Pixel coordinate grounding data
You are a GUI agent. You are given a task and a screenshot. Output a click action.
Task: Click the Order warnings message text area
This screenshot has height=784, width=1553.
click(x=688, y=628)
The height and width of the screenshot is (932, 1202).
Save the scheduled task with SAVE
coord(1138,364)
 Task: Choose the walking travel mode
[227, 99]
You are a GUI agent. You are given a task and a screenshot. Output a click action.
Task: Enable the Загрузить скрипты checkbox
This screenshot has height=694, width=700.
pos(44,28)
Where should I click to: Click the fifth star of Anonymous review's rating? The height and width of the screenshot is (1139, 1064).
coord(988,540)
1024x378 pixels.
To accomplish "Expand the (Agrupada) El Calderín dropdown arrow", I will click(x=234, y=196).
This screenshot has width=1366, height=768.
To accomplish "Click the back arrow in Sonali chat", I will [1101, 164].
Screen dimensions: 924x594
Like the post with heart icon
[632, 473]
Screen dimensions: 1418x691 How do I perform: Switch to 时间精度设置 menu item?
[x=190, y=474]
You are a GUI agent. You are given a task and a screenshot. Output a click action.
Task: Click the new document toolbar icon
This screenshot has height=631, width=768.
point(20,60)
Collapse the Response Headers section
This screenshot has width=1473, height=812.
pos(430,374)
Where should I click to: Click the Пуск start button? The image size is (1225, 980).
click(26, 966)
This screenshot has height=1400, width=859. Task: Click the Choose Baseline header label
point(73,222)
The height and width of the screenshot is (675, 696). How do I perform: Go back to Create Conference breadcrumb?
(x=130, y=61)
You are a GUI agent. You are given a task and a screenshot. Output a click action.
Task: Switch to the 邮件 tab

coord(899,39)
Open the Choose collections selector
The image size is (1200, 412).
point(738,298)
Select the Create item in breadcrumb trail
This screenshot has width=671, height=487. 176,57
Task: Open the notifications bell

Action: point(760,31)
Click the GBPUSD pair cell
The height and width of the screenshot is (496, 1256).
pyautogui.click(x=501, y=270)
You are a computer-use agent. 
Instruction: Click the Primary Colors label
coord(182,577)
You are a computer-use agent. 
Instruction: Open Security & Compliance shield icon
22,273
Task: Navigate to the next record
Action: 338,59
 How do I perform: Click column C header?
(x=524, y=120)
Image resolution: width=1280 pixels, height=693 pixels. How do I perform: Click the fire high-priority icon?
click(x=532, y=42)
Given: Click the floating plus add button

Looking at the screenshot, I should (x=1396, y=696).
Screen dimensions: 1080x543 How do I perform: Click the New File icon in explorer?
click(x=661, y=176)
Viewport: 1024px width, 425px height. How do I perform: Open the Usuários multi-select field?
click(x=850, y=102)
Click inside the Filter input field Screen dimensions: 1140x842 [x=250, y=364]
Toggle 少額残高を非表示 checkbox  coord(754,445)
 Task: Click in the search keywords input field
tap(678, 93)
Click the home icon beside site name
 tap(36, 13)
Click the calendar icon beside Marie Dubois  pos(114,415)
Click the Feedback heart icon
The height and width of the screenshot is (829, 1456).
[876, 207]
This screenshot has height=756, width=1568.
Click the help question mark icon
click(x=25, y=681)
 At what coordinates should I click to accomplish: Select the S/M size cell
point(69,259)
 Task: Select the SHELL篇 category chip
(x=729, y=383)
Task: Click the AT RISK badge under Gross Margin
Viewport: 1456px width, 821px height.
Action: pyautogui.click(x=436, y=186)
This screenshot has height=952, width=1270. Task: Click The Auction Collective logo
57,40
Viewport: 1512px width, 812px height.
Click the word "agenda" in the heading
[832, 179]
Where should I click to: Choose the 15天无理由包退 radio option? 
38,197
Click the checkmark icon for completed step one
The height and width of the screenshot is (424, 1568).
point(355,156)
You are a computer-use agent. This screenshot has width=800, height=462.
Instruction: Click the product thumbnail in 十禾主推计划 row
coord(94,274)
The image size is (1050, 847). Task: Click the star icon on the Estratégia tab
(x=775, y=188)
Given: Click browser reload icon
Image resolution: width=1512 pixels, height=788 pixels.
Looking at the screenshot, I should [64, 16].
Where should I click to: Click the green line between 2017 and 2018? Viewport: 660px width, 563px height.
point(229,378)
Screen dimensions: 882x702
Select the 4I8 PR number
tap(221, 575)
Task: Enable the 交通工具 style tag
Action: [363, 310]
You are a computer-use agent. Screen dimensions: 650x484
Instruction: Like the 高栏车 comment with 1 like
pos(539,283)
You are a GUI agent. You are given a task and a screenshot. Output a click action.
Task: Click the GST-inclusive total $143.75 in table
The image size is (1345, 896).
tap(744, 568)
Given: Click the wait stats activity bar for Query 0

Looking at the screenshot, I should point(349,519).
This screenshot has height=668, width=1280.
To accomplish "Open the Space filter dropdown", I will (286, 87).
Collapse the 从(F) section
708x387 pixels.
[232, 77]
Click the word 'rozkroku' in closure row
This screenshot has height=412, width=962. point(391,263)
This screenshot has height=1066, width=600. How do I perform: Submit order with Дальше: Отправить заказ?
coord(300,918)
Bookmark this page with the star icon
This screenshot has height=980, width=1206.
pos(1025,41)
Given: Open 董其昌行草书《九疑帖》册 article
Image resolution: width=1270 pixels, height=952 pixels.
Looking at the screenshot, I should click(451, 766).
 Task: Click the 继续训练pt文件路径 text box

* ABOUT THIS TASK:
The full set of records above must be retyped exactly.

* RESULT OF THIS EXERCISE:
You are a GUI agent. You are given a task and a screenshot. Output a click action.
Task: Click the Order warnings message text area
This screenshot has height=784, width=1553.
click(x=688, y=628)
The height and width of the screenshot is (932, 1202).
Save the scheduled task with SAVE
coord(1138,364)
 Task: Choose the walking travel mode
[227, 99]
You are a GUI agent. You are given a task and a screenshot. Output a click action.
Task: Enable the Загрузить скрипты checkbox
This screenshot has height=694, width=700.
pos(44,28)
Where should I click to: Click the fifth star of Anonymous review's rating? The height and width of the screenshot is (1139, 1064).
coord(988,540)
1024x378 pixels.
To accomplish "Expand the (Agrupada) El Calderín dropdown arrow", I will click(x=234, y=196).
This screenshot has width=1366, height=768.
To accomplish "Click the back arrow in Sonali chat", I will [1101, 164].
Screen dimensions: 924x594
Like the post with heart icon
[632, 473]
Screen dimensions: 1418x691 How do I perform: Switch to 时间精度设置 menu item?
[x=190, y=474]
You are a GUI agent. You are given a task and a screenshot. Output a click action.
Task: Click the new document toolbar icon
This screenshot has height=631, width=768.
point(20,60)
Collapse the Response Headers section
This screenshot has width=1473, height=812.
pos(430,374)
Where should I click to: Click the Пуск start button? The image size is (1225, 980).
click(26, 966)
This screenshot has height=1400, width=859. Task: Click the Choose Baseline header label
point(73,222)
The height and width of the screenshot is (675, 696). How do I perform: Go back to Create Conference breadcrumb?
(x=130, y=61)
You are a GUI agent. You are given a task and a screenshot. Output a click action.
Task: Switch to the 邮件 tab

coord(899,39)
Open the Choose collections selector
The image size is (1200, 412).
point(738,298)
Select the Create item in breadcrumb trail
This screenshot has width=671, height=487. 176,57
Task: Open the notifications bell

Action: point(760,31)
Click the GBPUSD pair cell
The height and width of the screenshot is (496, 1256).
pyautogui.click(x=501, y=270)
You are a computer-use agent. 
Instruction: Click the Primary Colors label
coord(182,577)
You are a computer-use agent. 
Instruction: Open Security & Compliance shield icon
22,273
Task: Navigate to the next record
Action: 338,59
 How do I perform: Click column C header?
(x=524, y=120)
Image resolution: width=1280 pixels, height=693 pixels. How do I perform: Click the fire high-priority icon?
click(x=532, y=42)
Given: Click the floating plus add button

Looking at the screenshot, I should (x=1396, y=696).
Screen dimensions: 1080x543 How do I perform: Click the New File icon in explorer?
click(x=661, y=176)
Viewport: 1024px width, 425px height. How do I perform: Open the Usuários multi-select field?
click(x=850, y=102)
Click inside the Filter input field Screen dimensions: 1140x842 [x=250, y=364]
Toggle 少額残高を非表示 checkbox  coord(754,445)
 Task: Click in the search keywords input field
tap(678, 93)
Click the home icon beside site name
 tap(36, 13)
Click the calendar icon beside Marie Dubois  pos(114,415)
Click the Feedback heart icon
The height and width of the screenshot is (829, 1456).
[876, 207]
This screenshot has height=756, width=1568.
Click the help question mark icon
click(x=25, y=681)
 At what coordinates should I click to accomplish: Select the S/M size cell
point(69,259)
 Task: Select the SHELL篇 category chip
(x=729, y=383)
Task: Click the AT RISK badge under Gross Margin
Viewport: 1456px width, 821px height.
Action: pyautogui.click(x=436, y=186)
This screenshot has height=952, width=1270. Task: Click The Auction Collective logo
57,40
Viewport: 1512px width, 812px height.
Click the word "agenda" in the heading
[832, 179]
Where should I click to: Choose the 15天无理由包退 radio option? 
38,197
Click the checkmark icon for completed step one
The height and width of the screenshot is (424, 1568).
point(355,156)
You are a computer-use agent. This screenshot has width=800, height=462.
Instruction: Click the product thumbnail in 十禾主推计划 row
coord(94,274)
The image size is (1050, 847). Task: Click the star icon on the Estratégia tab
(x=775, y=188)
Given: Click browser reload icon
Image resolution: width=1512 pixels, height=788 pixels.
Looking at the screenshot, I should [64, 16].
Where should I click to: Click the green line between 2017 and 2018? Viewport: 660px width, 563px height.
point(229,378)
Screen dimensions: 882x702
Select the 4I8 PR number
tap(221, 575)
Task: Enable the 交通工具 style tag
Action: [363, 310]
You are a computer-use agent. Screen dimensions: 650x484
Instruction: Like the 高栏车 comment with 1 like
pos(539,283)
You are a GUI agent. You are given a task and a screenshot. Output a click action.
Task: Click the GST-inclusive total $143.75 in table
The image size is (1345, 896).
tap(744, 568)
Given: Click the wait stats activity bar for Query 0

Looking at the screenshot, I should point(349,519).
This screenshot has height=668, width=1280.
To accomplish "Open the Space filter dropdown", I will (286, 87).
Collapse the 从(F) section
708x387 pixels.
[232, 77]
Click the word 'rozkroku' in closure row
This screenshot has height=412, width=962. point(391,263)
This screenshot has height=1066, width=600. How do I perform: Submit order with Дальше: Отправить заказ?
coord(300,918)
Bookmark this page with the star icon
This screenshot has height=980, width=1206.
pos(1025,41)
Given: Open 董其昌行草书《九疑帖》册 article
Image resolution: width=1270 pixels, height=952 pixels.
Looking at the screenshot, I should click(451, 766).
 Task: Click the 继续训练pt文件路径 text box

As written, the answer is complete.